The input —
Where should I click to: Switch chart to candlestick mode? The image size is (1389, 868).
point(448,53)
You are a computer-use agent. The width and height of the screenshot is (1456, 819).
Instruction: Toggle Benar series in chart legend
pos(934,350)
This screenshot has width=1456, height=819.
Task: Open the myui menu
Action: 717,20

Problem details — All lines from the one containing "Instruction: Toggle Benar" to the end of the data above are to be set down exactly; no others belong in the answer.

Expected output —
Instruction: Toggle Benar series in chart legend
pos(934,350)
This screenshot has width=1456, height=819.
Task: Open the myui menu
Action: 717,20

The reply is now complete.